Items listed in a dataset
==========

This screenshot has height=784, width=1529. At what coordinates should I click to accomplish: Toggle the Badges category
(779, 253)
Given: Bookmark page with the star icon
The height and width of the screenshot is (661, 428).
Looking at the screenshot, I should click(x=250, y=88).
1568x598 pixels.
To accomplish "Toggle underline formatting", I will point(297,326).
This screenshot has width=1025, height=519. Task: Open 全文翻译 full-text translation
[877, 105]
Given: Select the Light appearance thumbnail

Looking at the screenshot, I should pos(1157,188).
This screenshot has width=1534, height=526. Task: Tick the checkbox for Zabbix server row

==========

Please write out, exactly as they appear, only the lines from the one holding "The height and" through the end of the data.

The height and width of the screenshot is (661, 428).
Looking at the screenshot, I should click(x=250, y=88).
1568x598 pixels.
To accomplish "Toggle underline formatting", I will point(297,326).
This screenshot has width=1025, height=519. Task: Open 全文翻译 full-text translation
[877, 105]
Given: Select the Light appearance thumbnail

Looking at the screenshot, I should pos(1157,188).
This screenshot has width=1534, height=526. Task: Tick the checkbox for Zabbix server row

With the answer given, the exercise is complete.